Noah Thompson’s review published on Letterboxd:
Not many people have basements in California.
If you're around me long enough, you'll find out two things about me. First, I love Jake Gyllenhaal more than the air I breathe. Second, I am deeply fascinated with crime stories, and even more so, serial killers. Therefore, I really have no reason as to why I haven't watched Zodiac sooner. As a surprise to no one whatsoever, I thought it was fantastic. It left me with a similar feeling this year's Dragged Across Concrete did: I want to see more two and a half hour crime thrillers. The mystery is engaging, the characters are three-dimensional, and the tension is palpable. If I could use one word to describe Zodiac to someone, it would be "enthralling." You've got yourself a good ass movie to warrant that kind of description.
First things first, yes, I thought my boy Jake Gyllenhaal was great here as Robert Graysmith. Jake has this unique appeal to him where he can exude a kind of passion and determination that's an equal mix of sympathetic and unnerving. This is something that seems to carry throughout Zodiac, which I would describe as the story of "ordinary people under extraordinary pressure", to lift a quote from Michael Mann's The Insider. There's a raving killer loose in California. He's out for blood from anyone and everyone. Couples, cab drivers, children, no one feels safe. Police and journalists scramble to protect the innocent and protect themselves. This lunatic is smart, calculating, and a legitimate challenge playing a game with humanity itself. Even decades later, the Zodiac Killer is the subject of discussion, analysis, memes, and in some way or another, a staple of modern American history. Man is the most dangerous animal of all.

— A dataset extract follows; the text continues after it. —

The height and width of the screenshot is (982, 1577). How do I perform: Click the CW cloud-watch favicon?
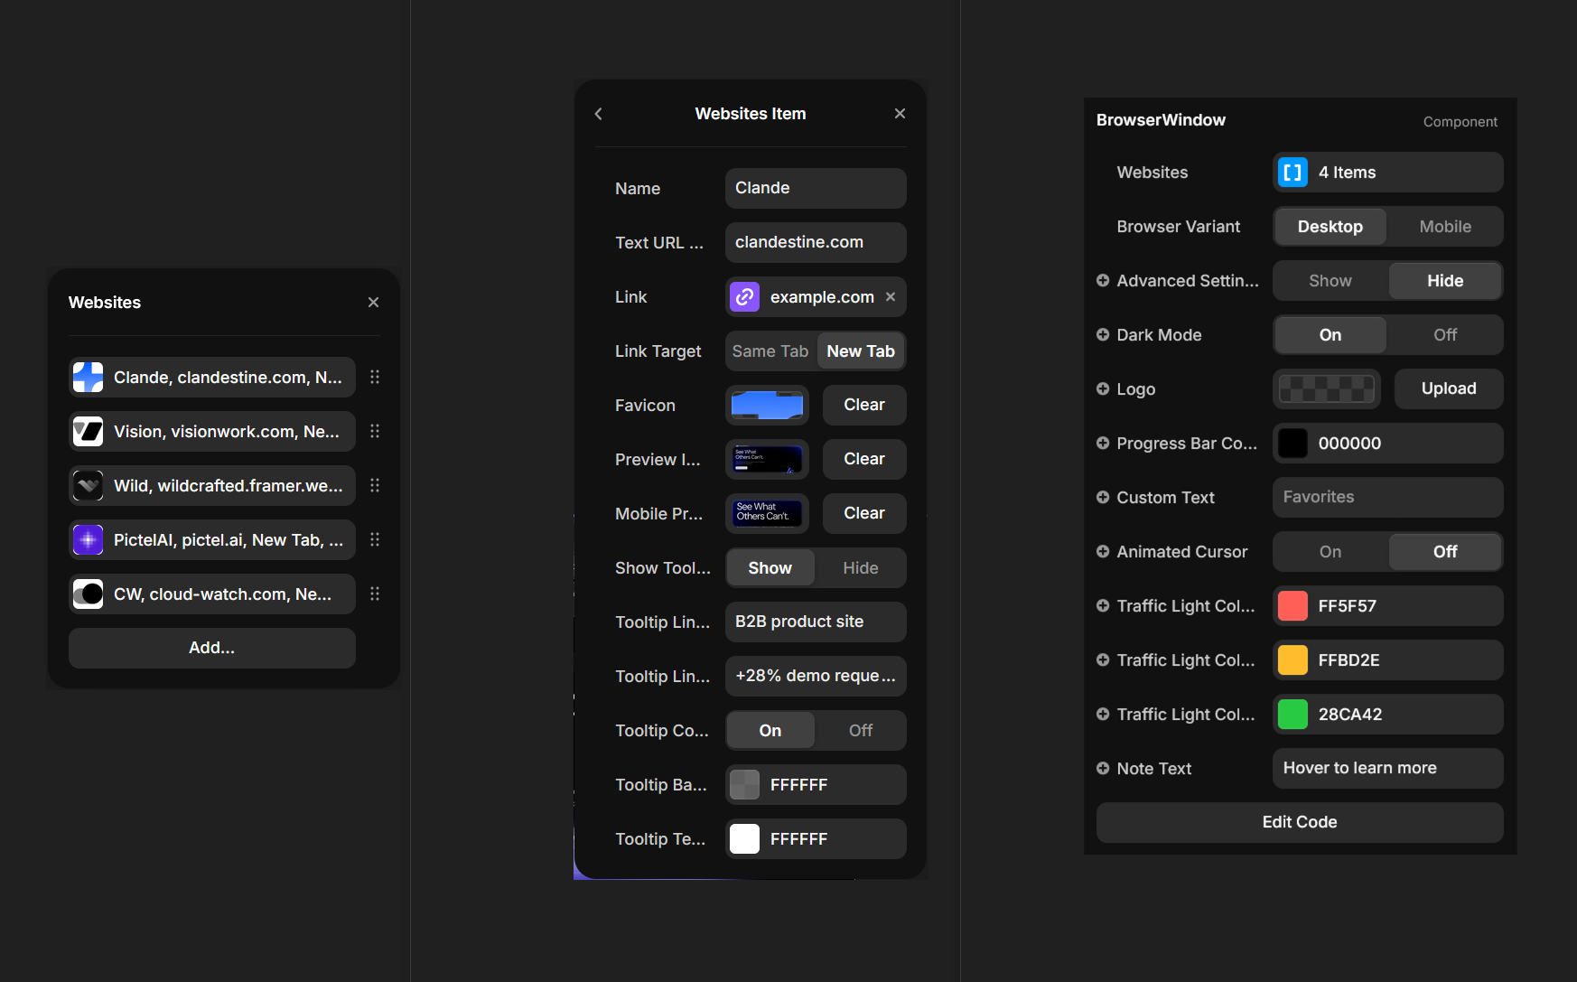click(88, 594)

To me a good mystery doesn't have to have a truly conclusive ending. Some of the most renowned murder cases in history are still left unsolved. At least in the realm of telling a good story, the journey to the end is what matters. Zodiac offers an incredible journey. The murders portrayed in the film are in the first half, and they're all bone-chillingly disturbing, but the heart of the film is on the investigation. It is not with the killer, but the men who made it their calling to take him down. Whether or not you believe Arthur Leigh Allen (played in a small but phenomenal performance by John Carroll Lynch) or Rick Marshall or Ted Cruz or anyone else suspected of the murders to be the killer, the mystery is the game, the mystery is the story, and in a twisted way, it'll be a bittersweet day when or if the mystery has to come to a close. More dialogue-driven crime epics by competent writers and directors, Hollywood. Please, and thank you.